• _Extracted records_:
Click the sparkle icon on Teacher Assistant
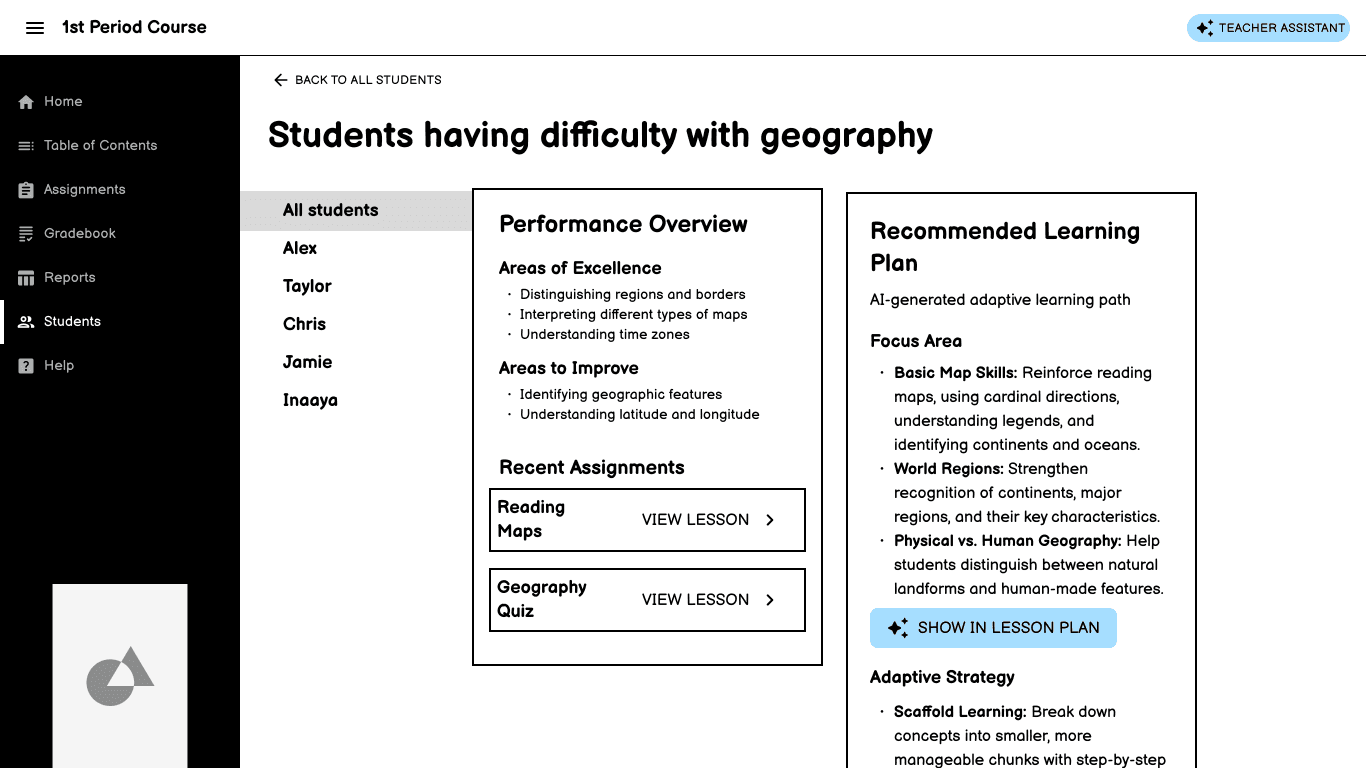 (x=1203, y=27)
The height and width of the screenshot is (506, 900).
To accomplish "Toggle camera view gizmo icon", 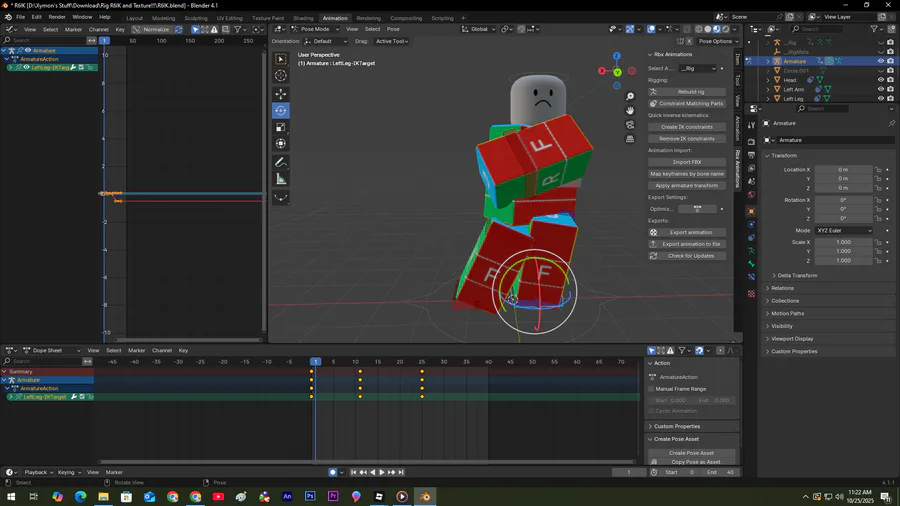I will pos(630,125).
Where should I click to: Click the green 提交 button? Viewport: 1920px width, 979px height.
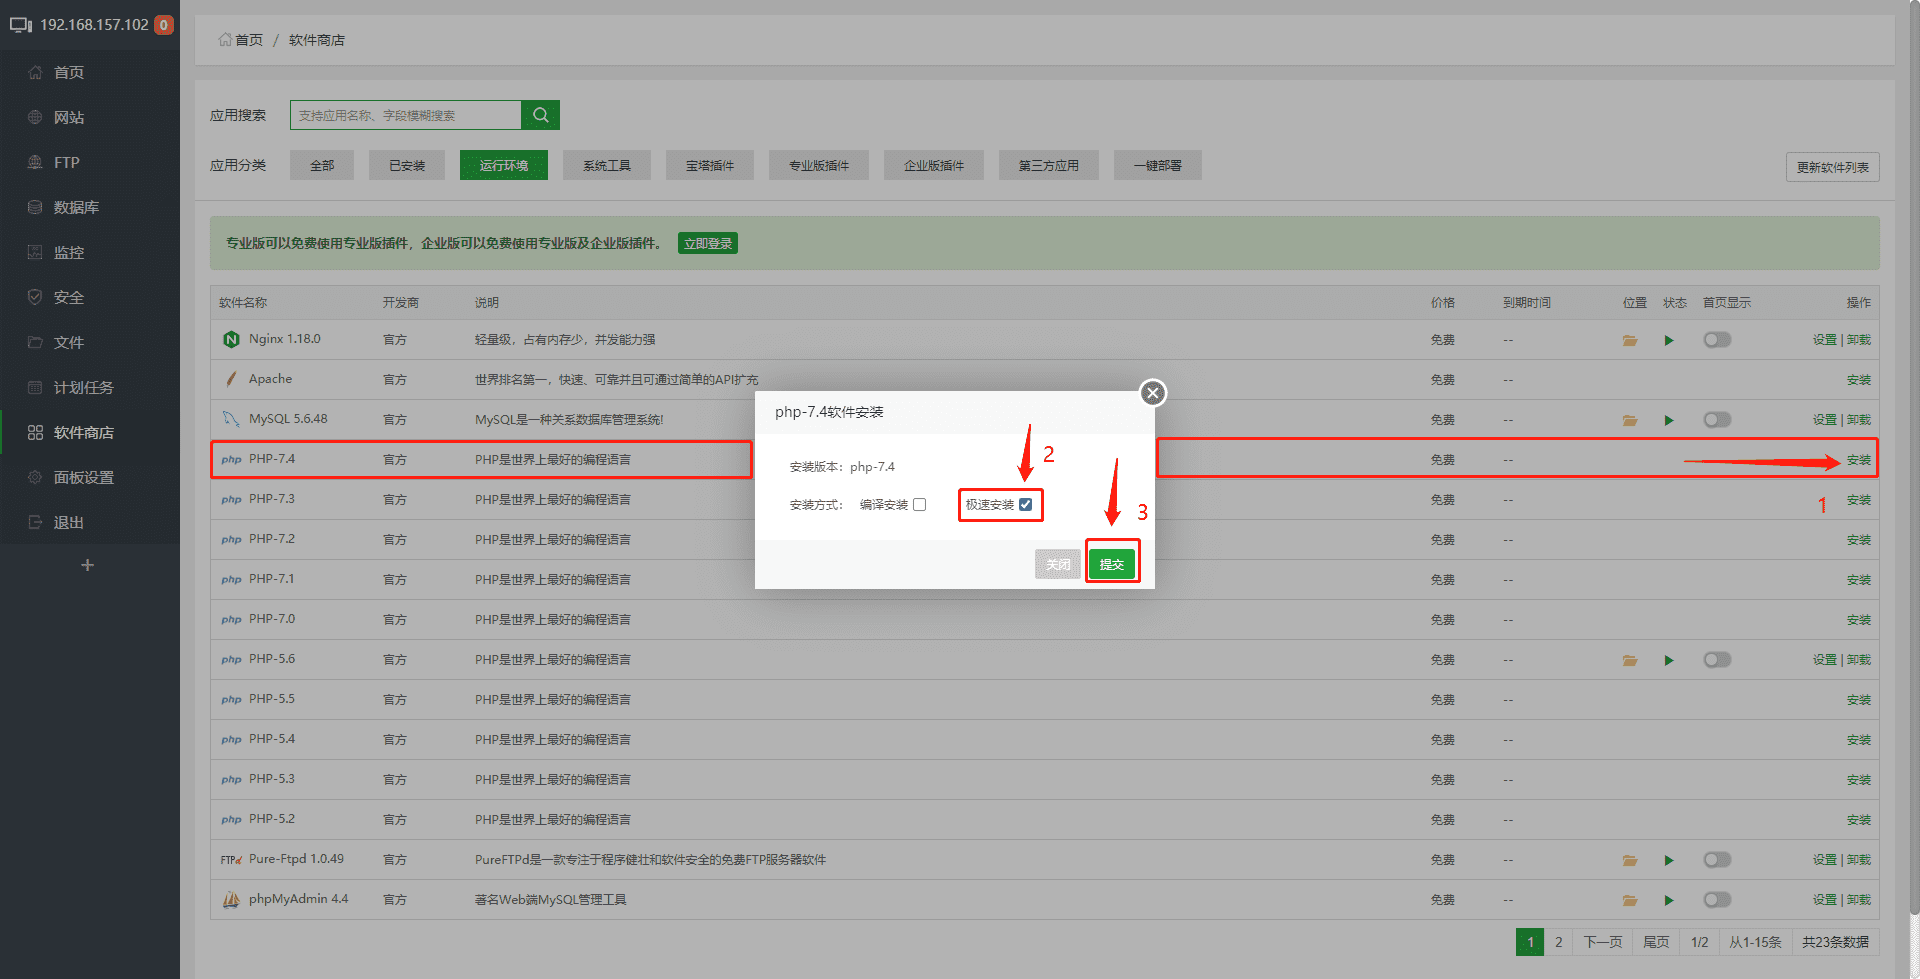click(1112, 564)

• _What this task involves_: The expected output is the lines from the line that contains "Where should I" through the last line of the material, reproduced exactly, with both ends present and pictures absent.

• _Answer box_:
Where should I click to: Click the green 提交 button? Viewport: 1920px width, 979px height.
click(1112, 564)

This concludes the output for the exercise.